▶ _Instructions_
1) In the account of the Fox News interview, who was cast as the "Good Arab" in the segment?
2) Reproduce word for word everything in the Fox News interview account from "Speaking with even" down to "was a circus.".
3) Resume the account of the Fox News interview, picking up right after its final sentence.

▶ _Source extract_
::::::::

Speaking with even a bit of sympathy for Palestinians on Fox News usually is not welcome. I knew that going in of course but figured it was worth appearing if only to reach a few viewers. I also knew that unlike on some other networks, the interview would be particularly hostile so how I conducted myself would be very important. I've sat through plenty of interviews where I was immediately put on the defensive but this was a bit different. This was a circus. 

Once the segment began it became clear to me that Mr. Hannity and his producers were trying to pull the old "Good Arab/Bad Arab" routine. This is a common gimmick on Fox News and the way it works is that they have two guests on for a "debate," both ostensibly of Middle Eastern background. One, in this case Zuhdi Jasser, is there to agree with everything the host says, embrace Israel, the United States and all their policies, and criticize Arabs, Muslims and their culture, religion and politics. This is the "Good Arab," the kind Fox News likes and wants its viewers to like. The other, in this case myself, is there to represent something closer to what most Arabs actually think and feel. This is the "Bad Arab," which Fox News does not like and wants its viewers to despise.  

But for the Good Arab/Bad Arab routine to really work, the "Bad Arab" has to fit a certain stereotype. They must come off as emotive, barbaric, hot-blooded, violent and generally unfit to engage in civilized Western discourse. Of course this is not who I am, and though I, like anyone, can be provoked when insulted, I was doubly determined not to allow that to happen and fall into the "Bad Arab" trap. If Sean Hannity wanted a circus, there was little I could do at that point to stop him, but I could certainly make sure he alone would come off as the clown. And so it was. The badgering, berating, loud-mouthed, emotive interlocutor unfit to engage in civilized discourse was part of the show in the end, but it was Sean Hannity. 

It was not fun to sit through but my hope was that in the end, reasonable and objective observers watching the segment would realize how inappropriate Hannity's behavior was, how unbecoming it was of anyone doing "journalism" and that the "Bad Arab" wasn't so bad after all and was making important, reasonable points that were being silenced. Of course how successful this would be really depended on how many reasonable and objective observers watched Fox News. Or did it? Apparently in the age of social media and the internet, it does not. Numerous blogs picked up the segment criticizing Hannity's behavior but after a day or so it was largely forgotten and fewer objective eyeballs were exposed to it.

Enter Russell Brand. 

The English celebrity/commentator put together a twelve minute YouTube video picking apart Hannity, showing how ridiculous his behavior and line of questioning was, and talked about legitimate Palestinian grievances.

::::::::

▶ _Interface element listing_
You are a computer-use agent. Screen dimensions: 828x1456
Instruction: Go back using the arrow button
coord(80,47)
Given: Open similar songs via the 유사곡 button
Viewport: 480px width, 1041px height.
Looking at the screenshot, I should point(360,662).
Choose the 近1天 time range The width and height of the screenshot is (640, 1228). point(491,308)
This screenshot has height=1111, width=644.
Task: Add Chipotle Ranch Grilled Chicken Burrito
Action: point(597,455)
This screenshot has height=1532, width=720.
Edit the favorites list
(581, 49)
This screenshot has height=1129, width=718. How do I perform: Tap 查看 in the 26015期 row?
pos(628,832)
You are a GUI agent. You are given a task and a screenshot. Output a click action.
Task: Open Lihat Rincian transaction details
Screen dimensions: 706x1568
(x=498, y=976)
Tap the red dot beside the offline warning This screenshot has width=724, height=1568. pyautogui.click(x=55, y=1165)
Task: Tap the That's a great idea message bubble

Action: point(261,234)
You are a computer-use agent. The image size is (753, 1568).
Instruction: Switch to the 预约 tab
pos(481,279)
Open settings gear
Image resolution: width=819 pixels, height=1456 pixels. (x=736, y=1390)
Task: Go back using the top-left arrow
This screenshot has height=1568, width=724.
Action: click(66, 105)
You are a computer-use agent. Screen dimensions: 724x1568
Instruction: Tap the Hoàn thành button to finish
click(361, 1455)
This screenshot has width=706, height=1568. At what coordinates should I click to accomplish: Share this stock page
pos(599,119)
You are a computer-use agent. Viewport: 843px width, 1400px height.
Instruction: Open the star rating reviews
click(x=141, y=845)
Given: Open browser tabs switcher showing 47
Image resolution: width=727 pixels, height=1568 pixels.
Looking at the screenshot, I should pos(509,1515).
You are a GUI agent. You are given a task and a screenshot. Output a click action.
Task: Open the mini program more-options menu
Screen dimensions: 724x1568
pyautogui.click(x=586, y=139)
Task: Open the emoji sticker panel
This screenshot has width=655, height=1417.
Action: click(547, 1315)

::::::::

▶ _Exercise answers_
1) Zuhdi Jasser

2)
Speaking with even a bit of sympathy for Palestinians on Fox News usually is not welcome. I knew that going in of course but figured it was worth appearing if only to reach a few viewers. I also knew that unlike on some other networks, the interview would be particularly hostile so how I conducted myself would be very important. I've sat through plenty of interviews where I was immediately put on the defensive but this was a bit different. This was a circus.

3)
Fox News dominates the ratings among cable news competitors. The night I was on Hannity's show, July 24th, Hannity brought in 1.9 million viewers. Russell Brand's YouTube video has been viewed nearly 3 million times. 

The amount of exposure and sympathy this created for the narrative Mr. Hannity was attempting to silence was remarkable and the number of messages I received from people around the world who had seemingly heard little about this issue before were huge, far outweighing the few hate messages I got from Hannity's loyal ilk. Below, I've included excerpts from some of these messages which, due to the situation in Gaza, I have not had the time to respond to individually but ultimately will. 

Many emails focused on criticism of Fox News and Sean Hannity’s style of coverage...

“Wanted to congratulate you both on keeping your cool as well as being brave enough to enter Fox space.” 
“We thought it was such a disgrace, that ridiculous presenter shouting and pointing.” (Brazil)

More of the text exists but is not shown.